Dirceu: Könnte man so sagen. Wobei natürlich die gesellschaftliche Druck durch die eigene Wählerbasis zu allen möglichen Verrenkungen führt und zur Suche nach "harmlosen" Alternativen - wie etwa in der Frage der panamerikanischen Freihandelszone. Was im übrigen zu allerersten Diskussionsansätzen im benachbarten Ausland führt, inwieweit das mit Abstand grösste und bevölkerungsreichste Land dessen, was so allgemein wie unangemessen Lateinamerika genannt wird, damit beginnt, seinerseits eine hegemoniale Politik zu entfalten, was ja bisher stets den USA vorbehalten war.
Araci: Nun bei uns war es schon so, dass die Auseinandersetzung um das Rentensystem im öffentlichen Dienst sehr sehr distanziert betrachtet wurde. Denn natürlich sind die Bedingungen im Einzelhandel - der in Brasilien keineswegs eine solche "Frauendomäne" ist, wie in den europäischen Ländern, die ich kenne - wesentlich schlechter. Und die Gewerkschaften schaffen es einfach nicht, weder wir noch andere, und viele bemühen sich auch gar nicht, in den gerade im Handel domnierenden informellen Sektor vorzudringen, wo die Mehrheit der in der Branche Beschäftigten arbeitet - und da sind diese Auseinandersetzungen sehr weit weg. Von daher gibt es hier auch viele, die ihre Bilanz anhand ganz anderer Kriterien ziehen, als in den Gewerkschaften üblich.

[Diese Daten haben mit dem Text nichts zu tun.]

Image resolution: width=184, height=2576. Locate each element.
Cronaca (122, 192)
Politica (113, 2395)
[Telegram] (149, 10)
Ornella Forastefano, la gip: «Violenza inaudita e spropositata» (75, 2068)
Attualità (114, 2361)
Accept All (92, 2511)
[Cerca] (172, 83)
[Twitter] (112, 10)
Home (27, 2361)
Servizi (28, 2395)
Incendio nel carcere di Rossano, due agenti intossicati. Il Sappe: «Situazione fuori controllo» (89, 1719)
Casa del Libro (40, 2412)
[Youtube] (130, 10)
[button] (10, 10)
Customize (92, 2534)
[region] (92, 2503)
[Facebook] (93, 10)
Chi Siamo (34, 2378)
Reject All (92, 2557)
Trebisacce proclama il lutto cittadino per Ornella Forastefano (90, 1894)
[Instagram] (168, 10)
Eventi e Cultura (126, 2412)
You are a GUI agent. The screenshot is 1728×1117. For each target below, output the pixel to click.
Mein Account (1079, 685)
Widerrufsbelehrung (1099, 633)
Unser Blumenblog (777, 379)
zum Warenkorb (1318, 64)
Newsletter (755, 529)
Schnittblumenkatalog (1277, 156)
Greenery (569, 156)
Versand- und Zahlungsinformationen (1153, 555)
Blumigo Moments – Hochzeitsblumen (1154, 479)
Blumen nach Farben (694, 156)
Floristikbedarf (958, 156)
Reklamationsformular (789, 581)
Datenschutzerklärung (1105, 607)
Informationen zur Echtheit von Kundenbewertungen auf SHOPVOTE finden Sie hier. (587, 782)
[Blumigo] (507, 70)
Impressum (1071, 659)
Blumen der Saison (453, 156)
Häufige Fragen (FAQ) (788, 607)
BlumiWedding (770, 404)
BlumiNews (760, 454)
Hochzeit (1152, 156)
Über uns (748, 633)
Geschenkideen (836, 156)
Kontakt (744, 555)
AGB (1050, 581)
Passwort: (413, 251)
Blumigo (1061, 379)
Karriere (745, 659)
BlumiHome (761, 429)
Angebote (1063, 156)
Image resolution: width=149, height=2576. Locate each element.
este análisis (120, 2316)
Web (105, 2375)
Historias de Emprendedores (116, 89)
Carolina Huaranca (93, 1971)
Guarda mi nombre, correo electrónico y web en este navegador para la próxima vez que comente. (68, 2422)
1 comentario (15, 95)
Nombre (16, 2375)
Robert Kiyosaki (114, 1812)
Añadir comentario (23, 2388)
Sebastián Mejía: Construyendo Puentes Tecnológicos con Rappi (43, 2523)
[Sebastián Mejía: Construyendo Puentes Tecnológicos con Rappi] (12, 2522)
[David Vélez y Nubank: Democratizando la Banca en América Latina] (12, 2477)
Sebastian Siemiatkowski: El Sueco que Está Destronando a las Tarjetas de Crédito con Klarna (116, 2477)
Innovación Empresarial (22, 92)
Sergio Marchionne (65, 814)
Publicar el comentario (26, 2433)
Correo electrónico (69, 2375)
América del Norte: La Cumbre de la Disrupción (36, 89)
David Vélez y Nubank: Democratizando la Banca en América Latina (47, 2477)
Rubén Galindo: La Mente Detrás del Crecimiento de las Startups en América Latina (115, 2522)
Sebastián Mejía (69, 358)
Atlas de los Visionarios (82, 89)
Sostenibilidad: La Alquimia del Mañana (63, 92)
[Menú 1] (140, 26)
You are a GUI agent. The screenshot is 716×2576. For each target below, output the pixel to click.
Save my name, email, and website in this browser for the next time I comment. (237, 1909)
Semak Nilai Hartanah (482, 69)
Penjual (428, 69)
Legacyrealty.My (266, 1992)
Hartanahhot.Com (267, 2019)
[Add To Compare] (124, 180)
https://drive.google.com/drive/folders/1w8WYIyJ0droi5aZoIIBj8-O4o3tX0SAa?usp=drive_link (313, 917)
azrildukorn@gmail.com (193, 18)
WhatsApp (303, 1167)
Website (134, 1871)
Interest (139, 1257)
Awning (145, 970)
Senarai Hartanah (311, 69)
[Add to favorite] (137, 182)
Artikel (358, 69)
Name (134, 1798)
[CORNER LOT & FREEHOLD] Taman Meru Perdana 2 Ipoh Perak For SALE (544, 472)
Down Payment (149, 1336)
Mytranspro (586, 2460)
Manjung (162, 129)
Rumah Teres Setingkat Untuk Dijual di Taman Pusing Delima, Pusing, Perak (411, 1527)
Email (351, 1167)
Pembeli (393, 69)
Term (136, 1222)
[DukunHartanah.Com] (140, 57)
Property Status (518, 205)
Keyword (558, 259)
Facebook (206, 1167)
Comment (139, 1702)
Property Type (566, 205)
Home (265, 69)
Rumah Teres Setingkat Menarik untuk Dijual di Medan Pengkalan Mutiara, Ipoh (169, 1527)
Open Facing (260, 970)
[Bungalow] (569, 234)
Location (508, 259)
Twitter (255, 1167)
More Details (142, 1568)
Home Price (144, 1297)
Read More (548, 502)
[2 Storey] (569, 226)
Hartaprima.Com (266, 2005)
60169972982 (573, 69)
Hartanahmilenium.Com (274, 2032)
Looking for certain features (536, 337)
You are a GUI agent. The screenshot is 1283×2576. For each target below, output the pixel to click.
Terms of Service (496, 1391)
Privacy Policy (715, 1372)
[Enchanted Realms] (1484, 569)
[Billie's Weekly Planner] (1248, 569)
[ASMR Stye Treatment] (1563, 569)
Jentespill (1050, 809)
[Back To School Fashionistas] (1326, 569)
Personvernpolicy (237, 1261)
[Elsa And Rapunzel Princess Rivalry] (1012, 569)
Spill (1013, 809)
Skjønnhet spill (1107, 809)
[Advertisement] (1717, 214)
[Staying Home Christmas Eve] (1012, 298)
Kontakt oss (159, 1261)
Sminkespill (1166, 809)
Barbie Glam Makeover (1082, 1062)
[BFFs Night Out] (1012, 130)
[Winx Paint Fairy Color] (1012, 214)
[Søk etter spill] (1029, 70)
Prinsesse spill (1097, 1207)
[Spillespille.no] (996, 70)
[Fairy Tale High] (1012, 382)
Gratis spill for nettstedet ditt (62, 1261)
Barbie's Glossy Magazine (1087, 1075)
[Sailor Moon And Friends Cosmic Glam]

Ubirajara: Na ja, krasse Formulierungen sind beliebt aber kaum ergiebig. Was die sogenannten Reformen betrifft stimmt es. Ansonsten - und das sehe ich wie Araci - ist es ja bezeichnend, dass Gewerkschaften und soziale Bewegungen als zwei verschiedene Dinge betrachtet werden, was meist leider auch stimmt. Was schon damit anfängt, dass die meisten GewerkschafterInnen sich der gesetzlichen Vorschrift, sie dürften sich nicht um die Belegschaften von Subunternehmen kümmern, einfach (und vielleicht gerne) unterwerfen. Von da aus müsste aber eine Debatte um Überwindung von sektoriellen gesellschaftlichen Grenzen beginnen, die - vielleicht - in der Lage wäre, Spaltungsprozesse zu vermeiden, oder aber diese klar gesellschaftlich vermittelbar macht, jenseits rein betrieblicher Interessensvertretung. Auch im Metallbereich gab es nämlich diese Distanz zur Rentenauseinandersetzung. Sehr falsch, wie ich finde, aber real. Und in der Tat, das wäre mein Fazit, ist jegliche Lösung, die besagt "zurück zu..." keine. So wie die Konfrontation mit einer linken Regierung für uns neu ist, so müssten es eben auch die Fragen sein, mit denen wir uns befassen und die Massnahmen, die wir versuchen zu ergreifen.